Anselm Berrigan is the author of four books of poetry, including Free Cell, Some Notes on My Programming, Zero Star Hotel, and Notes from Irrelevance, and is the co-editor with Alice Notley and Edmund Berrigan of Selected Poems of Ted Berrigan. He is the poetry editor for The Brooklyn Rail, and formerly served as Artistic Director of The Poetry Project at St. Mark's Church. He lives and works in his hometown of New York City.
Notes from Irrelevance reminds me of those movie scenes where the hero has seconds to defuse a ticking bomb by touching two wires together, but isn’t sure which the right ones are. The wires here are the twisting, tensile lines, like the seven-clause stunner that opens the poem; the bomb is the urgency of the poet’s self-interrogation as it works its way through memory, family history, friendships, anxieties, and “uncodable degrees of grief”; the movie is the studied artfulness of the rhetoric; while the hero is Anselm but also finally us, the public for whom the poem’s variety of assertions, confessions, and evasions are performed.
On its surface, the book seems like an easy climb. As “a transcription of/a stain on the soul/of the off-looker,” it recalls Dostoevsky’s anguished, appealingly underdog narrator in Notes from Underground. Like him, Berrigan draws in the reader as a kind of invisible confessor to a searching, sometimes self-lacerating assessment of his life:
I am not inferno, no, no matter how aptly uncharacterized by stranger and estranged alike, my brooding bent toward seeing, forcing an issue out of perceptual marginalia—“my life” or more succinctly, my humor.

Data listing:
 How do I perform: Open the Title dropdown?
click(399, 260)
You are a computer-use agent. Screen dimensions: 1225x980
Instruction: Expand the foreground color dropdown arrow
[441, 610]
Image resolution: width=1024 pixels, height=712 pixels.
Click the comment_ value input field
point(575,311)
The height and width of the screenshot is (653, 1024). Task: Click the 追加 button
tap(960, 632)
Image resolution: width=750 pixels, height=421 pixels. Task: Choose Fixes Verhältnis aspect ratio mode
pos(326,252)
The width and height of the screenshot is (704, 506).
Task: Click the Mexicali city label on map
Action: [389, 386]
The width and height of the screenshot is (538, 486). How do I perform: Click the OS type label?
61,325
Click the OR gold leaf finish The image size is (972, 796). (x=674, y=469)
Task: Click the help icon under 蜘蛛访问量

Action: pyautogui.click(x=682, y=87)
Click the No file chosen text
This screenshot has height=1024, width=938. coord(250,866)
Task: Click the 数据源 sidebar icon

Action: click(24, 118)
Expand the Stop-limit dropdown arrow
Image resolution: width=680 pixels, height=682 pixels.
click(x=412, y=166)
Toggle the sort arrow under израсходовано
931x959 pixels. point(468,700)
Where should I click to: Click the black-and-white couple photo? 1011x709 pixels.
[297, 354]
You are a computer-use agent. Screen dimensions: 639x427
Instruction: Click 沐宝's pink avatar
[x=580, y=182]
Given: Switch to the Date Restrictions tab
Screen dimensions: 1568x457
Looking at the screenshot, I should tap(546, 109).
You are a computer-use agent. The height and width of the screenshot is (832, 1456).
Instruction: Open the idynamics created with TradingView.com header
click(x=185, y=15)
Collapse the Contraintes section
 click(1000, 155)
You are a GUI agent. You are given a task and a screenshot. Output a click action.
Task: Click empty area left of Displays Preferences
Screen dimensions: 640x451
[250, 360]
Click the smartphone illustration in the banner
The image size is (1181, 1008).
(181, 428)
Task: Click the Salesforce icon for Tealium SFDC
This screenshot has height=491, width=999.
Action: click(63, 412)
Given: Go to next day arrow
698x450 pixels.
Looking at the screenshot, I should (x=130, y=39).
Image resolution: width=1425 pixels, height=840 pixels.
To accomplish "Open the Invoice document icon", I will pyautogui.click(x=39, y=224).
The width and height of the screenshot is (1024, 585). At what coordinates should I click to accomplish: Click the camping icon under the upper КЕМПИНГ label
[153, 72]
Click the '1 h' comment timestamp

Problem to solve: Copy the text about Anselm Berrigan from above in full, word for word.

Exercise result:
Anselm Berrigan is the author of four books of poetry, including Free Cell, Some Notes on My Programming, Zero Star Hotel, and Notes from Irrelevance, and is the co-editor with Alice Notley and Edmund Berrigan of Selected Poems of Ted Berrigan. He is the poetry editor for The Brooklyn Rail, and formerly served as Artistic Director of The Poetry Project at St. Mark's Church. He lives and works in his hometown of New York City.
Notes from Irrelevance reminds me of those movie scenes where the hero has seconds to defuse a ticking bomb by touching two wires together, but isn’t sure which the right ones are. The wires here are the twisting, tensile lines, like the seven-clause stunner that opens the poem; the bomb is the urgency of the poet’s self-interrogation as it works its way through memory, family history, friendships, anxieties, and “uncodable degrees of grief”; the movie is the studied artfulness of the rhetoric; while the hero is Anselm but also finally us, the public for whom the poem’s variety of assertions, confessions, and evasions are performed.
On its surface, the book seems like an easy climb. As “a transcription of/a stain on the soul/of the off-looker,” it recalls Dostoevsky’s anguished, appealingly underdog narrator in Notes from Underground. Like him, Berrigan draws in the reader as a kind of invisible confessor to a searching, sometimes self-lacerating assessment of his life:
I am not inferno, no, no matter how aptly uncharacterized by stranger and estranged alike, my brooding bent toward seeing, forcing an issue out of perceptual marginalia—“my life” or more succinctly, my humor.